▸ **What is needed**
Could the whole of the data below be written out verbatim?

▸ **Dataset extract**
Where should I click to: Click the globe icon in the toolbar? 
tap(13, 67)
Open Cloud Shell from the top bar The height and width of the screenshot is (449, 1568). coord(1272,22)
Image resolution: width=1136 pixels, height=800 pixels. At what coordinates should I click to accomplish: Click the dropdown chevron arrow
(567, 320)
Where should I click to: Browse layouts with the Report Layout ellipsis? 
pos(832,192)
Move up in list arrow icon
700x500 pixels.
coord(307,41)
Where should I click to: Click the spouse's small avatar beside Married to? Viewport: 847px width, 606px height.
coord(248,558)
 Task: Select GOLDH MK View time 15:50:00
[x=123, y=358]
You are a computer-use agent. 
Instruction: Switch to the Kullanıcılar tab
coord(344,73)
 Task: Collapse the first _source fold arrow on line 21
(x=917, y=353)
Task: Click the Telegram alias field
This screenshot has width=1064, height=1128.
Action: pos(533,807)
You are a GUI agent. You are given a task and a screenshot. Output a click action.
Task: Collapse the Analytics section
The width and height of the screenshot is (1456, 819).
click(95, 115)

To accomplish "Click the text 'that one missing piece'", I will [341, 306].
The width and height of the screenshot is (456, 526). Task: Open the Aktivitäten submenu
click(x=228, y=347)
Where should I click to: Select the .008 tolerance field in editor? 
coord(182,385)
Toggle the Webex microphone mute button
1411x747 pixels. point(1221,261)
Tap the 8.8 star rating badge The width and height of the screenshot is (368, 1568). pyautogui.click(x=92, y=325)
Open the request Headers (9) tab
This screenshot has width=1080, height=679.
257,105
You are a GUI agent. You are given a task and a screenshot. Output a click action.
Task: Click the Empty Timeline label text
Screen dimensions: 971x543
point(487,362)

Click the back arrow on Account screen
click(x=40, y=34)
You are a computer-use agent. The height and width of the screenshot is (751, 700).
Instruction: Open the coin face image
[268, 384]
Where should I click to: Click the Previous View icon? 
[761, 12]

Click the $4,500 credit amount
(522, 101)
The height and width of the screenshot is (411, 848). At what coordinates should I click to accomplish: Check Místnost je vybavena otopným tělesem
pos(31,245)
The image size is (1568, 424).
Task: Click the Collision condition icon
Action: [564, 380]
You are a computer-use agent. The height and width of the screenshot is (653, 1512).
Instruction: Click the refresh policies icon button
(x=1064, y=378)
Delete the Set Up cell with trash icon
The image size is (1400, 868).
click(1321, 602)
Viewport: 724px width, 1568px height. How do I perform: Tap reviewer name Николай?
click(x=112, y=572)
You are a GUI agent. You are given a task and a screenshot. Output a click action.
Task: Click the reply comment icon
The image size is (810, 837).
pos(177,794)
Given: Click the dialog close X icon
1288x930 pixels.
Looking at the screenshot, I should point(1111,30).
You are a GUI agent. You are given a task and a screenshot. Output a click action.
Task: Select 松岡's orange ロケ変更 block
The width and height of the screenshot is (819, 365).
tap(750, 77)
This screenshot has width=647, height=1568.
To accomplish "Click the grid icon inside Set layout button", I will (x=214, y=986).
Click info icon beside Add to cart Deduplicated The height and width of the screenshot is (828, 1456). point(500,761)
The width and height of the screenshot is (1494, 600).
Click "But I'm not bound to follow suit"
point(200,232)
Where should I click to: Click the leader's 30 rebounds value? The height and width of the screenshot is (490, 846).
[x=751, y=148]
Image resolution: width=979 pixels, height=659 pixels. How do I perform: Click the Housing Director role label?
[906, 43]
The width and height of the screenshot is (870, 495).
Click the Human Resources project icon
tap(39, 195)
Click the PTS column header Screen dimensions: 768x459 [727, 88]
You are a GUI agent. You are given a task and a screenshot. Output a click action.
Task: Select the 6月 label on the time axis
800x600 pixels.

▸ **Task solution**
Where should I click to: Click the globe icon in the toolbar? 
tap(13, 67)
Open Cloud Shell from the top bar The height and width of the screenshot is (449, 1568). coord(1272,22)
Image resolution: width=1136 pixels, height=800 pixels. At what coordinates should I click to accomplish: Click the dropdown chevron arrow
(567, 320)
Where should I click to: Browse layouts with the Report Layout ellipsis? 
pos(832,192)
Move up in list arrow icon
700x500 pixels.
coord(307,41)
Where should I click to: Click the spouse's small avatar beside Married to? Viewport: 847px width, 606px height.
coord(248,558)
 Task: Select GOLDH MK View time 15:50:00
[x=123, y=358]
You are a computer-use agent. 
Instruction: Switch to the Kullanıcılar tab
coord(344,73)
 Task: Collapse the first _source fold arrow on line 21
(x=917, y=353)
Task: Click the Telegram alias field
This screenshot has width=1064, height=1128.
Action: pos(533,807)
You are a GUI agent. You are given a task and a screenshot. Output a click action.
Task: Collapse the Analytics section
The width and height of the screenshot is (1456, 819).
click(95, 115)

To accomplish "Click the text 'that one missing piece'", I will [341, 306].
The width and height of the screenshot is (456, 526). Task: Open the Aktivitäten submenu
click(x=228, y=347)
Where should I click to: Select the .008 tolerance field in editor? 
coord(182,385)
Toggle the Webex microphone mute button
1411x747 pixels. point(1221,261)
Tap the 8.8 star rating badge The width and height of the screenshot is (368, 1568). pyautogui.click(x=92, y=325)
Open the request Headers (9) tab
This screenshot has width=1080, height=679.
257,105
You are a GUI agent. You are given a task and a screenshot. Output a click action.
Task: Click the Empty Timeline label text
Screen dimensions: 971x543
point(487,362)

Click the back arrow on Account screen
click(x=40, y=34)
You are a computer-use agent. The height and width of the screenshot is (751, 700).
Instruction: Open the coin face image
[268, 384]
Where should I click to: Click the Previous View icon? 
[761, 12]

Click the $4,500 credit amount
(522, 101)
The height and width of the screenshot is (411, 848). At what coordinates should I click to accomplish: Check Místnost je vybavena otopným tělesem
pos(31,245)
The image size is (1568, 424).
Task: Click the Collision condition icon
Action: [564, 380]
You are a computer-use agent. The height and width of the screenshot is (653, 1512).
Instruction: Click the refresh policies icon button
(x=1064, y=378)
Delete the Set Up cell with trash icon
The image size is (1400, 868).
click(1321, 602)
Viewport: 724px width, 1568px height. How do I perform: Tap reviewer name Николай?
click(x=112, y=572)
You are a GUI agent. You are given a task and a screenshot. Output a click action.
Task: Click the reply comment icon
The image size is (810, 837).
pos(177,794)
Given: Click the dialog close X icon
1288x930 pixels.
Looking at the screenshot, I should point(1111,30).
You are a GUI agent. You are given a task and a screenshot. Output a click action.
Task: Select 松岡's orange ロケ変更 block
The width and height of the screenshot is (819, 365).
tap(750, 77)
This screenshot has width=647, height=1568.
To accomplish "Click the grid icon inside Set layout button", I will (x=214, y=986).
Click info icon beside Add to cart Deduplicated The height and width of the screenshot is (828, 1456). point(500,761)
The width and height of the screenshot is (1494, 600).
Click "But I'm not bound to follow suit"
point(200,232)
Where should I click to: Click the leader's 30 rebounds value? The height and width of the screenshot is (490, 846).
[x=751, y=148]
Image resolution: width=979 pixels, height=659 pixels. How do I perform: Click the Housing Director role label?
[906, 43]
The width and height of the screenshot is (870, 495).
Click the Human Resources project icon
tap(39, 195)
Click the PTS column header Screen dimensions: 768x459 [727, 88]
You are a GUI agent. You are given a task and a screenshot. Output a click action.
Task: Select the 6月 label on the time axis
800x600 pixels.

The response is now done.